= Task description =
Rescale the lines from the line with "Open the TrueFi link" to the line with "click(981, 520)", and give them all again, requests included, with every click coordinate in the answers multiplied by 1.1 and rounded to a whole number, halves rounded up. Leave all other numbers as they are, and return only these lines.

......

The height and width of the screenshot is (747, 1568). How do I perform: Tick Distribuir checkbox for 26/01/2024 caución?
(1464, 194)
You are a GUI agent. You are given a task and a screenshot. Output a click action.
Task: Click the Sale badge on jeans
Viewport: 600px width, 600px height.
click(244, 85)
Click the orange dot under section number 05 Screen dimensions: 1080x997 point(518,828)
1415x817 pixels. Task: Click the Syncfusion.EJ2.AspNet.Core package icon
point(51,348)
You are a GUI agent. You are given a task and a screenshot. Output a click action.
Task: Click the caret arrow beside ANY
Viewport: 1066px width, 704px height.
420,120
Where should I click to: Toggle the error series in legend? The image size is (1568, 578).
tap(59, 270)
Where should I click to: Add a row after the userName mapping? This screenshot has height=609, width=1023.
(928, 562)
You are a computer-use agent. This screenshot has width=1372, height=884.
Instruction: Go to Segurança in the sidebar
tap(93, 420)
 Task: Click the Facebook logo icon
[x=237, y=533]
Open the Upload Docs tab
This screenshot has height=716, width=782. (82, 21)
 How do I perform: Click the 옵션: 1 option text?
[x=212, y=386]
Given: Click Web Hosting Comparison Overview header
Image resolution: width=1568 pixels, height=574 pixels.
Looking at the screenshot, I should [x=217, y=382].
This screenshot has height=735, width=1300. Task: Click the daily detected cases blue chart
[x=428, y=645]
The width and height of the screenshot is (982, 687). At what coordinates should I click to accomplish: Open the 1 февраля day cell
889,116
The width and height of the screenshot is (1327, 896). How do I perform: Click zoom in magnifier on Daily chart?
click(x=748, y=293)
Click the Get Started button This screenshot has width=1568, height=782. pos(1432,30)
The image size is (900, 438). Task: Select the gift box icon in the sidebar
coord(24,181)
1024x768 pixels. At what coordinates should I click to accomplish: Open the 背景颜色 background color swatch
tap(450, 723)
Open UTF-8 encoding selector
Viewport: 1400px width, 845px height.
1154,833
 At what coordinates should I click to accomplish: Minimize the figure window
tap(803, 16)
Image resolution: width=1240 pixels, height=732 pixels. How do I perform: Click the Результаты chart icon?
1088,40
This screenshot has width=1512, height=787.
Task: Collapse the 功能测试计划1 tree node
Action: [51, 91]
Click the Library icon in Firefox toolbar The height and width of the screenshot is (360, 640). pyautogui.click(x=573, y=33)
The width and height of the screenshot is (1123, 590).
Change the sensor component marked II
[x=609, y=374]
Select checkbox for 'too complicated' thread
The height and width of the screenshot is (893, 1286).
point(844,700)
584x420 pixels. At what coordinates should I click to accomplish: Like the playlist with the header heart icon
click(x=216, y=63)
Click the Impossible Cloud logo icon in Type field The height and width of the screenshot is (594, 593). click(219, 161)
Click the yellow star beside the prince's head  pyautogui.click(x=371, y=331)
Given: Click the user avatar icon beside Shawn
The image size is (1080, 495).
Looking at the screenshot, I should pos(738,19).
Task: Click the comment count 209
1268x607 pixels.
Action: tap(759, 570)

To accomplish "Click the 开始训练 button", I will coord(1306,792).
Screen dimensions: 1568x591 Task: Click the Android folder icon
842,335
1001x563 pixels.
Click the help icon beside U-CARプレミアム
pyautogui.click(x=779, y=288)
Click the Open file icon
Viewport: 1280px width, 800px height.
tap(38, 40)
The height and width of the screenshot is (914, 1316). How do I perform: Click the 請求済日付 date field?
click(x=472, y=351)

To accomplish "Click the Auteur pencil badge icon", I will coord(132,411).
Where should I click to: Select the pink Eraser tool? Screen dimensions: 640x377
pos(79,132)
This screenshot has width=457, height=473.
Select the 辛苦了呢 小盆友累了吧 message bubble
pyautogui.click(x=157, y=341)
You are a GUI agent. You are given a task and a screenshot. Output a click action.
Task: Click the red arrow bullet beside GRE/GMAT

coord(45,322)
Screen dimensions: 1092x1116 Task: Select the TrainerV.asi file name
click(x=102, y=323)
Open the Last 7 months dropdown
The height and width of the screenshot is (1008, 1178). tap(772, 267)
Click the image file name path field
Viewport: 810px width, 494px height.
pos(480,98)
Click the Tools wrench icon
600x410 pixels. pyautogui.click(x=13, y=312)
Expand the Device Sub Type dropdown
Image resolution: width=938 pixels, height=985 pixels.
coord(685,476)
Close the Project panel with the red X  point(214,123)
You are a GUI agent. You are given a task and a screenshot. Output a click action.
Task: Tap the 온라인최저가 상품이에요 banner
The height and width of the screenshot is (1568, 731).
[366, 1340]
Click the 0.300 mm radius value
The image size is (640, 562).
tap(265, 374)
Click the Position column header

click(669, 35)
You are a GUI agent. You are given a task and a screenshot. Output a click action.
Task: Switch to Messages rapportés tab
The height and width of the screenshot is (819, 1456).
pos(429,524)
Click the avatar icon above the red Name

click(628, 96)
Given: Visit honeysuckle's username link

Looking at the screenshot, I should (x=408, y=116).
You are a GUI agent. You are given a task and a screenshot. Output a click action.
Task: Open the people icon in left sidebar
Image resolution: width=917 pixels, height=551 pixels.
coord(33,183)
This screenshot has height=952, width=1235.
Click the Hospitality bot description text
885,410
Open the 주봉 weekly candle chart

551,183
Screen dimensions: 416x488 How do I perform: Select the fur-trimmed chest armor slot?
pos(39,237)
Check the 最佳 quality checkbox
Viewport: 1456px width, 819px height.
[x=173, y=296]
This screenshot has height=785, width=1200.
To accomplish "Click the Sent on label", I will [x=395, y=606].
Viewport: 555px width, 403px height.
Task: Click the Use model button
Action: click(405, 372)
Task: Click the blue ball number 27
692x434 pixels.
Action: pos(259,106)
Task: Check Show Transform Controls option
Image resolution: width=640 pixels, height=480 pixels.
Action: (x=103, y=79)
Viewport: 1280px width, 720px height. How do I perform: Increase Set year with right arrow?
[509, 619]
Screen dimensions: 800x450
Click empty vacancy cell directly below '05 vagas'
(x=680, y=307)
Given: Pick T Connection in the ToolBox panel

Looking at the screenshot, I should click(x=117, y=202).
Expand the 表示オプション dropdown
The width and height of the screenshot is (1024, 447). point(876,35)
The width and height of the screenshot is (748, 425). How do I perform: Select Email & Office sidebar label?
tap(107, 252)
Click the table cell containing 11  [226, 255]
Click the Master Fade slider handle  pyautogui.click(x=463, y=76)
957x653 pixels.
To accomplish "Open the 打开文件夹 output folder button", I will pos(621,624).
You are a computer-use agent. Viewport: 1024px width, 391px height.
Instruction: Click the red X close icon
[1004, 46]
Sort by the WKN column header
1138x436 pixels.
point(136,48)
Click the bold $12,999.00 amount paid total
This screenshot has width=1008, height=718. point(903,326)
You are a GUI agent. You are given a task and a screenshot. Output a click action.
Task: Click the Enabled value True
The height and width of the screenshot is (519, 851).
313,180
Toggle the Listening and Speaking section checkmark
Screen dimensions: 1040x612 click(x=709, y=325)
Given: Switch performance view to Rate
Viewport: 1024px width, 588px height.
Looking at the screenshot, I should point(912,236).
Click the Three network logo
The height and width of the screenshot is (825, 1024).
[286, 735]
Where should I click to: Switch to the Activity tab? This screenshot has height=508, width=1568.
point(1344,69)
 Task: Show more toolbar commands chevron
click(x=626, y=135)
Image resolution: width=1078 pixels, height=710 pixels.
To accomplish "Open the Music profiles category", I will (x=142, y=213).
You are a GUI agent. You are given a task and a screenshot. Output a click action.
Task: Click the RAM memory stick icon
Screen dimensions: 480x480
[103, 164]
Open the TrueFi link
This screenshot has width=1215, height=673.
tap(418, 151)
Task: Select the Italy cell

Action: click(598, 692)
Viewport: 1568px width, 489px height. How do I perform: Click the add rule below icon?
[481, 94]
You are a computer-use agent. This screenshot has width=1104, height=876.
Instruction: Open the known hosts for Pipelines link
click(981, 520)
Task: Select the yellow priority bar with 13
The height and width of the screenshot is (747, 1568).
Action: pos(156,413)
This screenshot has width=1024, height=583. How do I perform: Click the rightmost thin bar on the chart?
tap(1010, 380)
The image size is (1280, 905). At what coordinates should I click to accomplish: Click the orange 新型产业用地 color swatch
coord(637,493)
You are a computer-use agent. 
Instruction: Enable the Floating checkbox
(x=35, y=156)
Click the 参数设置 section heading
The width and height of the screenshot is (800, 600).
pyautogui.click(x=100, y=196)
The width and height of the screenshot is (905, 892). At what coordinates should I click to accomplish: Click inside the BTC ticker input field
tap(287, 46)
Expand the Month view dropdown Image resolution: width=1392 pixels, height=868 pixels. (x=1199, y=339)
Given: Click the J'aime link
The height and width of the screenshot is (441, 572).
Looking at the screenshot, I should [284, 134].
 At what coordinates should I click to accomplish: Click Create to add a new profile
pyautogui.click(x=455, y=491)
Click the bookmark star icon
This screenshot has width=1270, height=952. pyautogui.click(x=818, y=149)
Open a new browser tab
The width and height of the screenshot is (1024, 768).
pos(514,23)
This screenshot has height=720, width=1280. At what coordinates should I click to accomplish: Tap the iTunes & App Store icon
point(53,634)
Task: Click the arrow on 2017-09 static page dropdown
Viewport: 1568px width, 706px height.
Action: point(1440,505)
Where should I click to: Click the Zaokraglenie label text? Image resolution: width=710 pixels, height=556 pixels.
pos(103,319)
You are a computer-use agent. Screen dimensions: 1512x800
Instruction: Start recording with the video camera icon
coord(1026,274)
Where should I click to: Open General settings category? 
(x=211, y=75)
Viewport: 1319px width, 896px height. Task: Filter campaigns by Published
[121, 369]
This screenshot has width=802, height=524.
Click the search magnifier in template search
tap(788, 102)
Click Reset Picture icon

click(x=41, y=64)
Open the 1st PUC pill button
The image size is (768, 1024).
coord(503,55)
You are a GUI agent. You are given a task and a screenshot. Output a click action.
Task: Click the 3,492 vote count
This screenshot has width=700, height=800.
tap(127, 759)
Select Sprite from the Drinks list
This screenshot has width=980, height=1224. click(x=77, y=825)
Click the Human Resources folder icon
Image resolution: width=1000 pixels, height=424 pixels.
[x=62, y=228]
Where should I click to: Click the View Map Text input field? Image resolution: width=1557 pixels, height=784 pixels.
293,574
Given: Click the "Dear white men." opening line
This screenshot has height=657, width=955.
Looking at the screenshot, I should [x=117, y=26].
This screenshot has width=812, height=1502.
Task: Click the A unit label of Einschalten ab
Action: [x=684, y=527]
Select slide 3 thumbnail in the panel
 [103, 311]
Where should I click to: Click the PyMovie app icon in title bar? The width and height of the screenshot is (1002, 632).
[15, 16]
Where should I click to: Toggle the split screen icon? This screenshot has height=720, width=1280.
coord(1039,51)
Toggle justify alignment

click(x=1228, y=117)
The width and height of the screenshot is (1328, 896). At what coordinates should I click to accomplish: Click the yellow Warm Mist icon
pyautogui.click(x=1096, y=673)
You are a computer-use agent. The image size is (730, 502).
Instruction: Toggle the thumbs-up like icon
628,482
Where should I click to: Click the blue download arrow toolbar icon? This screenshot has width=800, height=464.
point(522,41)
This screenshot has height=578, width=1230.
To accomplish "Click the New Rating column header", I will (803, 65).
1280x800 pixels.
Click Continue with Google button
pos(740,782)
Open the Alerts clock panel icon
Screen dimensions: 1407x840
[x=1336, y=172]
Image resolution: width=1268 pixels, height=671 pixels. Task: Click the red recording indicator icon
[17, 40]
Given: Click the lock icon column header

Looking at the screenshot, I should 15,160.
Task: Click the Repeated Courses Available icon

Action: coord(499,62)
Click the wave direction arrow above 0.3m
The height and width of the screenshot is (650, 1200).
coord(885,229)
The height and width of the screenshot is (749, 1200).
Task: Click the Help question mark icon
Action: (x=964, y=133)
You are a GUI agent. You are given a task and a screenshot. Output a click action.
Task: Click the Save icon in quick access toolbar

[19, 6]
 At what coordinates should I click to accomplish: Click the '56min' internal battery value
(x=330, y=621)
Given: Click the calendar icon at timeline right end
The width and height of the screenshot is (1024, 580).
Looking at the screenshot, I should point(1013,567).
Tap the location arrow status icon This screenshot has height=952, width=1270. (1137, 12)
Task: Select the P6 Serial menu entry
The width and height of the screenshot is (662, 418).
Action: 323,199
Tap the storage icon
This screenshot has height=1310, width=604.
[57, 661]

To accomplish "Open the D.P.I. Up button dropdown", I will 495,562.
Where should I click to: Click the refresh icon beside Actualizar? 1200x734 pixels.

......

= Written answer =
Open the TrueFi link
This screenshot has width=1215, height=673.
tap(460, 166)
Task: Select the Italy cell

Action: click(658, 761)
Viewport: 1568px width, 489px height. How do I perform: Click the add rule below icon?
[529, 103]
You are a computer-use agent. This screenshot has width=1104, height=876.
Instruction: Open the known hosts for Pipelines link
click(1079, 572)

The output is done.